• **Exercise goal**:
Your answer must be the full set of records, copied exactly, with no pictures in it.

-*-*-

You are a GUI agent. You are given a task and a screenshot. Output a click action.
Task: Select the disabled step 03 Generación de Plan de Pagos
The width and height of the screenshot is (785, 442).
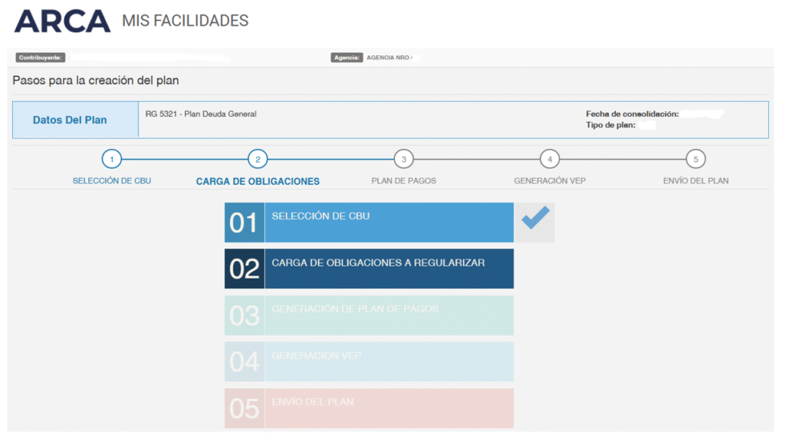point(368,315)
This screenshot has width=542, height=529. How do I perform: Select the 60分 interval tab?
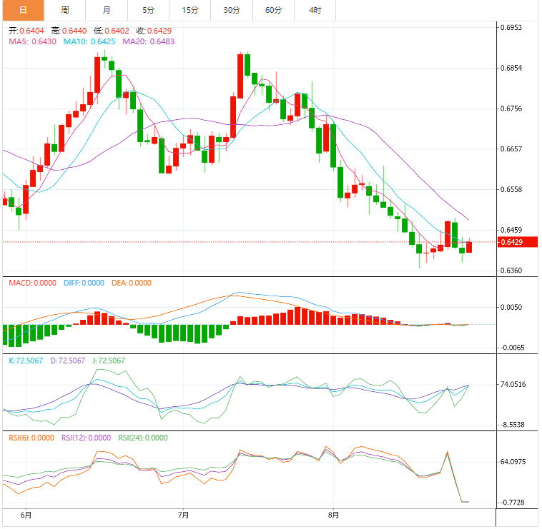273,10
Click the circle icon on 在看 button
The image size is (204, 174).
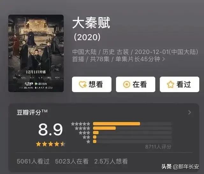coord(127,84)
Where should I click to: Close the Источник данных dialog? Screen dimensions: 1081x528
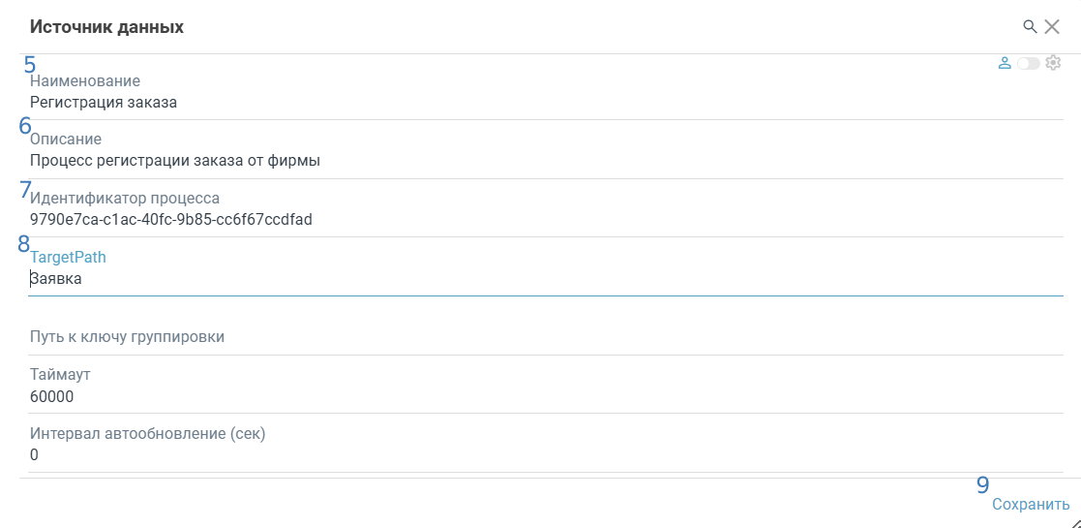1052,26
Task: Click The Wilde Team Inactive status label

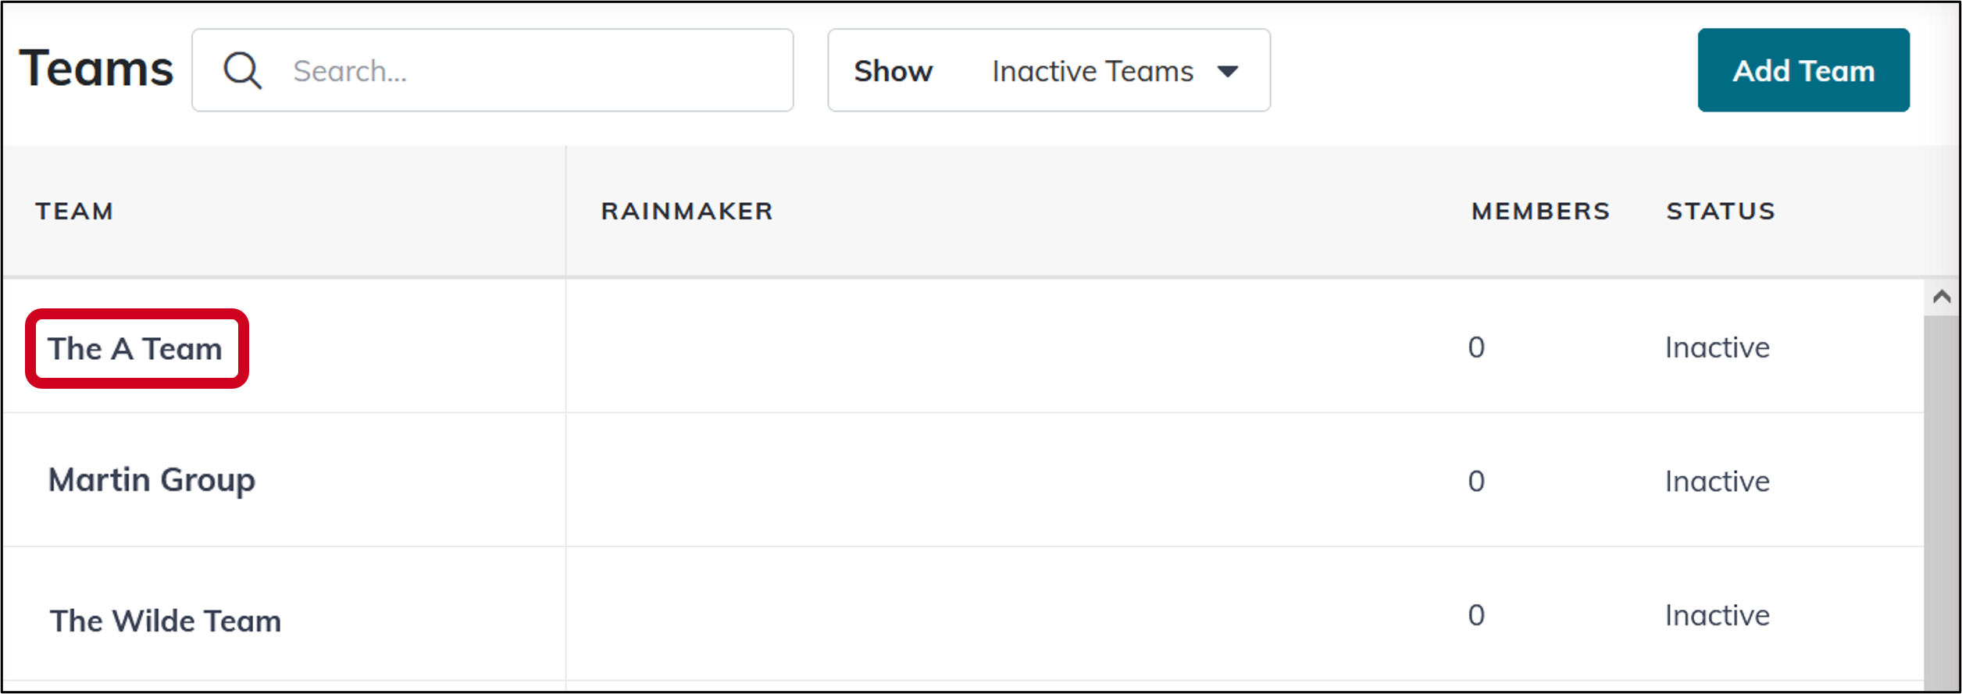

-*-*-

• **Solution for this task**:
You are a GUI agent. You are given a task and a screenshot. Output a click action.
Task: Select the disabled step 03 Generación de Plan de Pagos
The width and height of the screenshot is (785, 442).
point(368,315)
This screenshot has width=542, height=529. How do I perform: Select the 60分 interval tab?
273,10
Click the circle icon on 在看 button
The image size is (204, 174).
coord(127,84)
Where should I click to: Close the Источник данных dialog? Screen dimensions: 1081x528
1052,26
Task: Click The Wilde Team Inactive status label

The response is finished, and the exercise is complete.